Ben and I, after much discussion during which Ben had been forced to reveal his secret identity as a county investigator, had been allowed into the interrogation room where Duffy, hands shackled to the table, was being held. I was doing my best to hold it together, and Ben looked like his jaw had locked in place and would never unhinge unless Judy Garland came by with an oilcan and lubricated him in the right places.
O’Rourke and whatever detectives were awaiting the transport from the New York State cops to take Duffy to wherever it was he’d be going, but I would bet serious money they were behind the mirror on one wall of the room.

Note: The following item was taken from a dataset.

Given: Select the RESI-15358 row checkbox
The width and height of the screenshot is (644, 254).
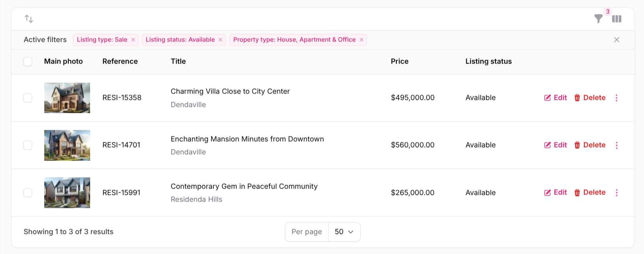Looking at the screenshot, I should click(28, 98).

Duffy looked positively stunned. His hair was flopping in front of his eyes, and it was an effort for him to lift his hands high enough to push it back. I don’t know if it was the lighting, but his skin looked paler than usual. He was not in a prison orange jumpsuit because he had not been incarcerated in the state of New Jersey, but his usual crisp appearance was ragged. His shirt was untucked. For Duffy Madison, that was the equivalent of appearing naked in public.
I wanted so badly to give him a hug and tell him everything would be all right, but the chains were a problem, and besides, Duffy didn’t care much for being touched. Not to mention, I wasn’t at all sure anything was going to be all right.
“How do they even know Michelle was murdered?” Ben asked. “After five years? What happened?”
Duffy’s mouth twitched a little. “I suppose I’m partially to blame for that,” he said. For some reason, I was not surprised. “I had been making inquiries into Damien Mosley’s disappearance and was asking about his wife, once Rachel and I found out she existed. They went through their files of Jane Does from the time and found one who had been shot in the head. She’d never been identified, but ballistics and dental records now confirmed it was Michelle Testaverde. She had never been reported missing because everyone had been told she was moving to New Jersey to live in Damien’s West New York apartment.”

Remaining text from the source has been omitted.